Aha! bezaaid met listen en lagen onder mijn sloffen...
Ik beweeg geen spier.
Een snik onder de vleugels.

           

De gekkin was vastgebonden, ze trok aan haar banden.
– Ik heb haar linten gevonden!
Ik had het over touwen.
Haar vochtige haren hebben haar volkomen verborgen.
Sporen van vechtpartijen, haar jurk is roestig,
ik was bang dat ze zou gaan schreeuwen.

           

Een purperen verschijning.
Een heldere bron.
Ik hoor een paard dat roept. De jonker strijkt zijn veren.
In zijn handen de slankste leesten.
Ondersteuning van het lijfje  door een ijzeren korset, scharlakenrode koninginnen.
En met de valken de ruïne.

           

Havenhoofd.
Een werpspies van wol.
Een brug van touw.
Handgrepen van zout
op de kinnebak van de geit.

           

Moed vol kracht en bitterheid.
Stalknecht!
Jij bleke deegsliert!
De hemel gaat liggen, let op de dozen.

           

Somber is het overdag en ’s nachts is het rossig,
het beest dat de jachtmeester kent komt eraan.
In de doodkist ligt de blauwe merrie. De bruidegom in alle hemelen.
Ze geven mij een geweer.
– Schiet!
Het graf wordt gevuld.

           

Ik wil het harige vel zo graag voelen.
– Een keertje dan, ja.
Op de witte buiken van de edelvrouwen liggen mijn onthoofde handen.


________________________

Over dit gedicht

Anne-Marie Beeckman (*1952, Vic-en-Bégorre, in de Pyreneeën) begon pas in 1992 haar poëzie te publiceren, daartoe aangespoord door haar minnaar, de bekende surrealistische dichter Pierre Peuchmaurd (1948-2009).

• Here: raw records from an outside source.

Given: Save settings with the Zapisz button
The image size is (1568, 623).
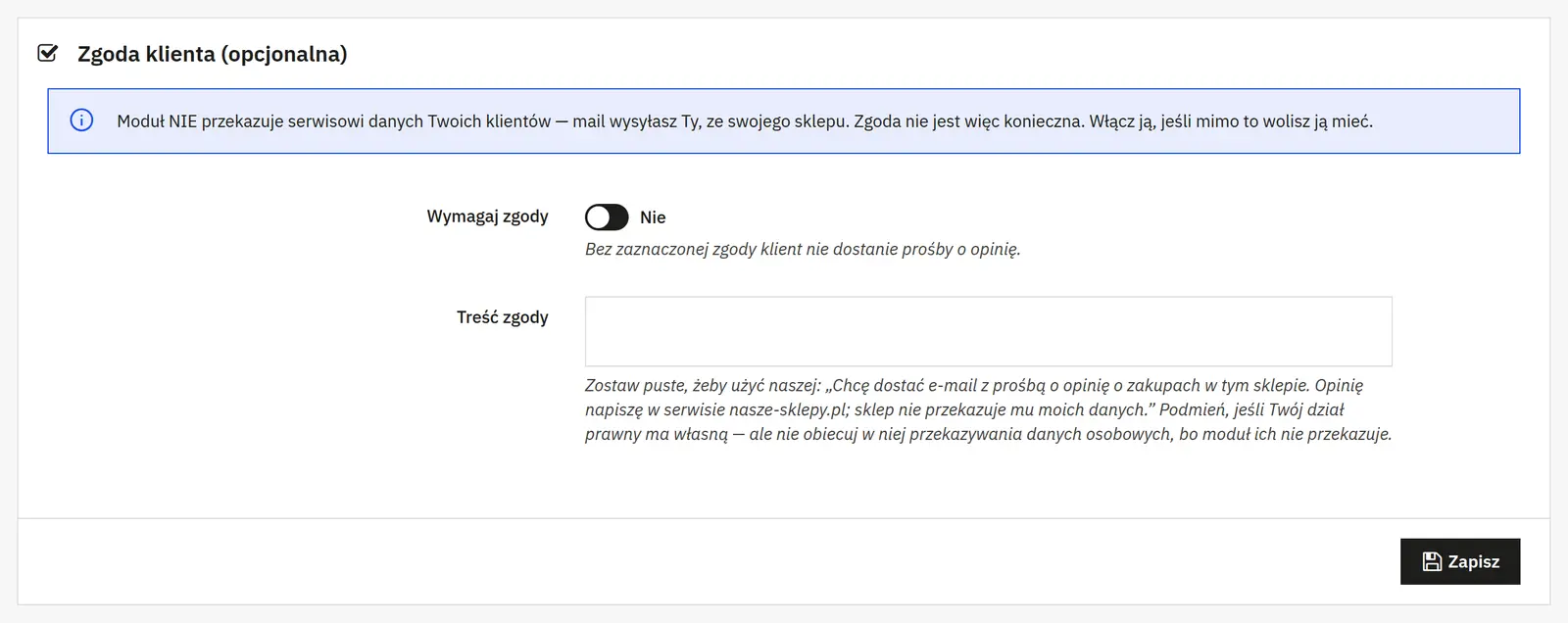Looking at the screenshot, I should click(x=1460, y=561).
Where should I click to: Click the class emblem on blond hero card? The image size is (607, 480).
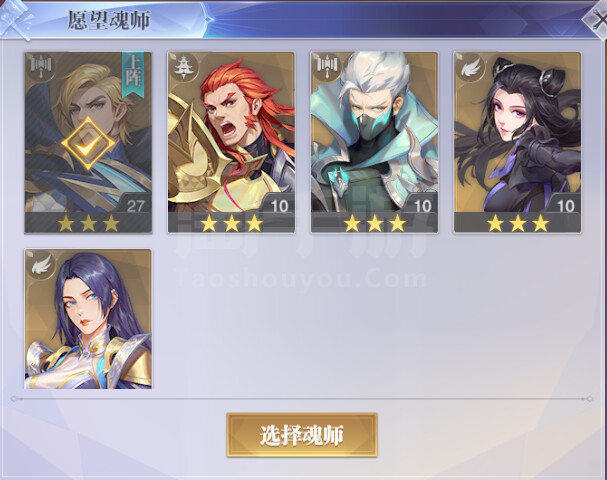(x=40, y=65)
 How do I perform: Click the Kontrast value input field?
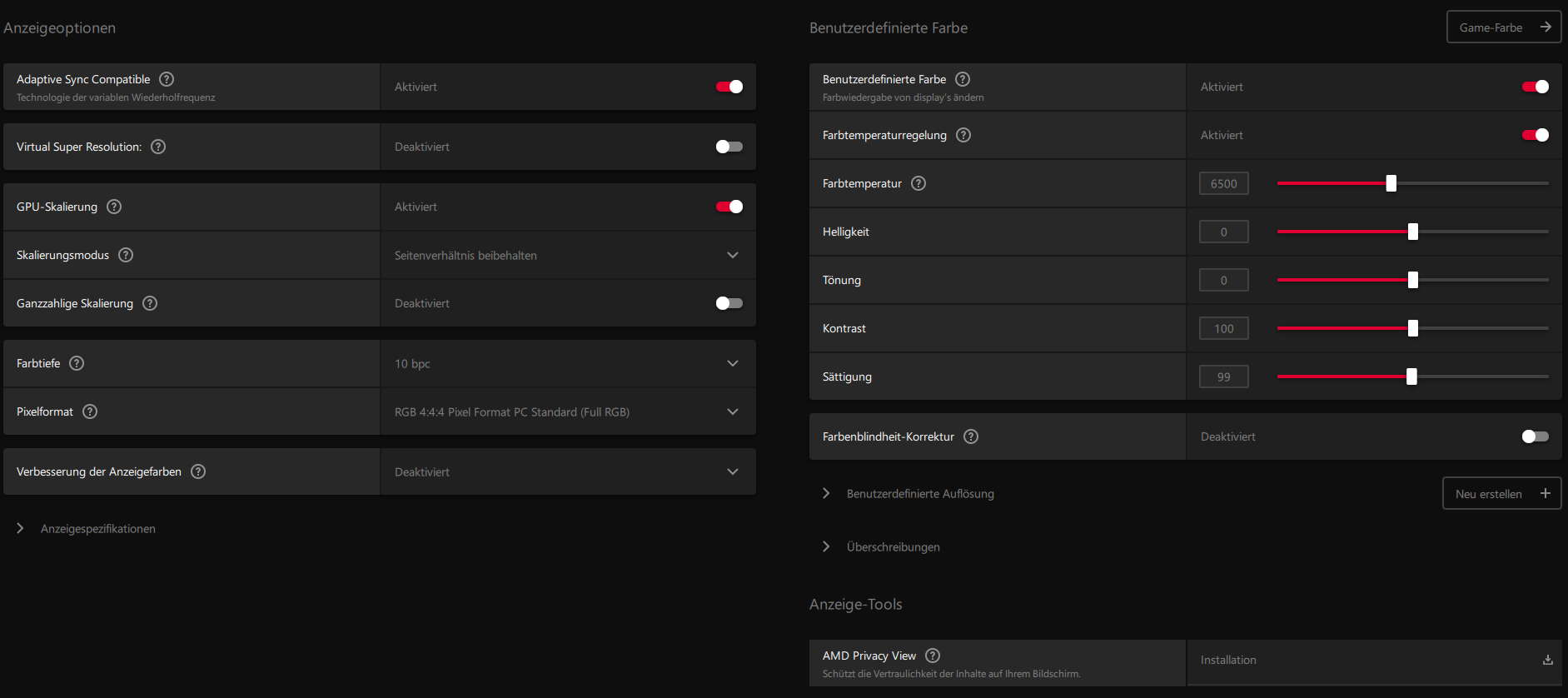(1223, 329)
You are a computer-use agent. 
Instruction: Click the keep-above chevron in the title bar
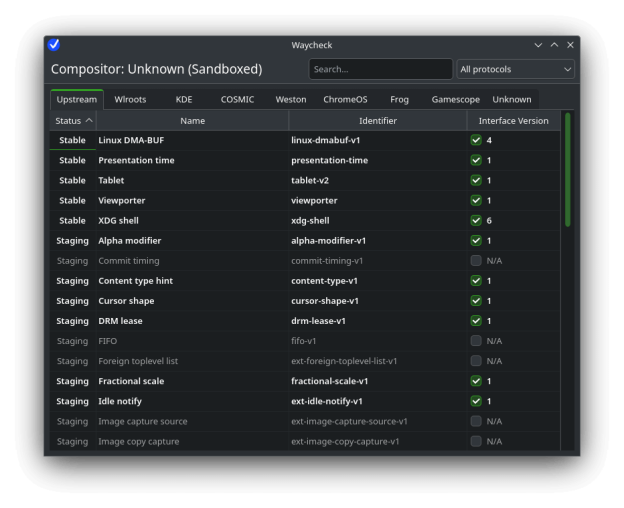coord(554,45)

Haar ongewone gedichten vielen op in de verschillende poëzie-reeksen waarin zij zijn verschenen. Kenmerkend voor Beeckmans werk is het gebruik van associaties, klankrijmen, alliteraties,  beeldrijmen – kortom allerlei a-logische taalfiguren die samen een sterke vervreemding en verwondering teweeg kunnen brengen. Haar eerste omvangrijke dichtbundel, Le Vestiaire des vagues, verscheen in 2001 bij de poëzie-uitgeverij Atelier de l’Agneau. Samen met Peuchmaurd richtte zij in 1994 het tijdschrift Le Cerceau op, dat in ruim vier jaar voor hen beiden en veel Franse dichters een ongeremd feest van het poëtische experiment is geweest. Latere bundels zijn o.a. Les boîtes trembleuses (2004), Les peintures (2004) en Imagerie d’Épinal (2015). Het gedicht Présages, hier vertaald als ‘De voortekenen’, verscheen afzonderlijk in 2010 bij de bibliofiele uitgeverij ‘Éditions des Deux Corps’, die wordt geleid door de schrijfster en kunstenares Laure Missir.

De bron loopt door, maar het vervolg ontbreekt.